The district emphasizes that their ultimate goal is to make sure students, regardless of identity, see themselves valued and portrayed in the literature they read.

“There is a deliberate intention to make sure that all students can see themselves in the

literature, and to keep social justice at the forefront of  learning,” Mrs. Carrie Lawler, the Director of Secondary Education for RCS, said. “RCS has worked hard to make sure that all staff are culturally aware and responsive… I’m very proud of the equity and inclusion work being done throughout RCS. I’m delighted to see the English Language Arts department’s willingness to make decisions and updates based on what is right and relevant for all students.”

This was not the first time conversation of removing Lee’s novel from RCS curriculum has been had. Mr. Frank Gollon, a Rochester High School (RHS) English teacher, can speak to this:

“At first, I was surprised by the decision as I recalled a similar effort several years back that ended with Mockingbird remaining in the curriculum. I was torn as I greatly enjoy some of the activities that we would do with it. Upon research, reflection and discussion with my peers, I agree that there are better titles to use with this unit. A long-running complaint of our ELA titles has been that they are all works from dead white guys (or girl in this case). Our textbook includes writers and writings from around the world and our novels should reflect the same.”

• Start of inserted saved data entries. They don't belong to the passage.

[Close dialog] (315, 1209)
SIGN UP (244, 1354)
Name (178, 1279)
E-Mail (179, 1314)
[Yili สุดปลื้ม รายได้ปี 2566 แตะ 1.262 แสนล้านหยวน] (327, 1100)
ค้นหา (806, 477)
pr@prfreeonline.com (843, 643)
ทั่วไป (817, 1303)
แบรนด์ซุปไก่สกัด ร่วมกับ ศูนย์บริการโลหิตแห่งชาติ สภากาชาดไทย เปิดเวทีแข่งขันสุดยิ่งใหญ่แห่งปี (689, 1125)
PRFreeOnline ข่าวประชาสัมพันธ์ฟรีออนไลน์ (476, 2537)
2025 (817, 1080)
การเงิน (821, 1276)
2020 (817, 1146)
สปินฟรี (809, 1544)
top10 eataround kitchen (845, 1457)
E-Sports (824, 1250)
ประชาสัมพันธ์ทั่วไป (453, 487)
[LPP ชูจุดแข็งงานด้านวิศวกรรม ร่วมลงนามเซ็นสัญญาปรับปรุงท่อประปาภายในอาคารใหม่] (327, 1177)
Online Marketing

Now that “To Kill a Mockingbird” has been removed, a replacement novel to begin reading in ninth grade English classes beginning next year has to be chosen. There has been talk about enstating a Literature Circle like Mr. Gollon discussed and some discussion about a student panel as well.

“If you’ve ever heard this expression, windows, mirrors, and sliding glass doors: the idea that we want our students to see people and experiences that look like theirs that are different from theirs and that offer maybe a little bit of both,” Mrs. Painter explained when discussing the novel(s) that will be replacing “To Kill a Mockingbird.” “We are a really large district and so we don’t get to purchase novels as often as we like… A lot of our books have been in our curriculum for years and years and years, and this is a direction we’re hoping that we can make some more investment in the future.”

The question became how would current grade nine english teachers go about the unit this year. The official removal of this title will not go fully into effect until the 2021-2022 school year, so it was up to each educator to decide how they wanted to proceed for now.

“I struggled with this question, as did many of my colleagues,” Mr. Gollon shared. “I will be trying a Literature Circle approach that will allow my class to select one of several options to read. ‘Mockingbird’ will be one of the options.”

The movement to move in a direction that is more culturally responsive at the high school level is one that has been seriously discussed. Partially relying on the perspectives of experts and partially on those of people of color have been crucial.

“We have a group of teachers that is doing a book study, and that book we’re reading is called ‘Letting Go of Literary Whiteness,’” Mrs. Painter said. “That book specifically addresses “To Kill a Mockingbird” within the high school curriculum. We’ve been listening to that group and kind of learning as we’ve done some further reading and investigating of the book. It’s a book that we have had students and parents tell us about the difficulties that they had in reading and some of the ways they have just had issues with it.”

Mrs. Lawler, along with the English consultants and teachers, are always looking for new novels to add to RCS curriculum.While analyzing these books, they ask questions about how women and minorities are represented, if the text diminishes a certain group, and how social justice is themed in the novel to ensure the chosen text does not convey prejudice.

Mr. Gollon ended by explaining the role literature plays in society:

“As Atticus teaches us in ‘Mockingbird’, you don’t really understand someone until you consider things from his/her point of view. Racism is one of the negative aspects of our world… The only way we rise as human beings is when we can rise together as one. So long as some are marginalized or discriminated against based on any factor, we prevent everyone from being able to live peaceful, productive lives. Through literature, we can learn to consider the perspectives of others and in so doing, apply these experiences to our own lives.”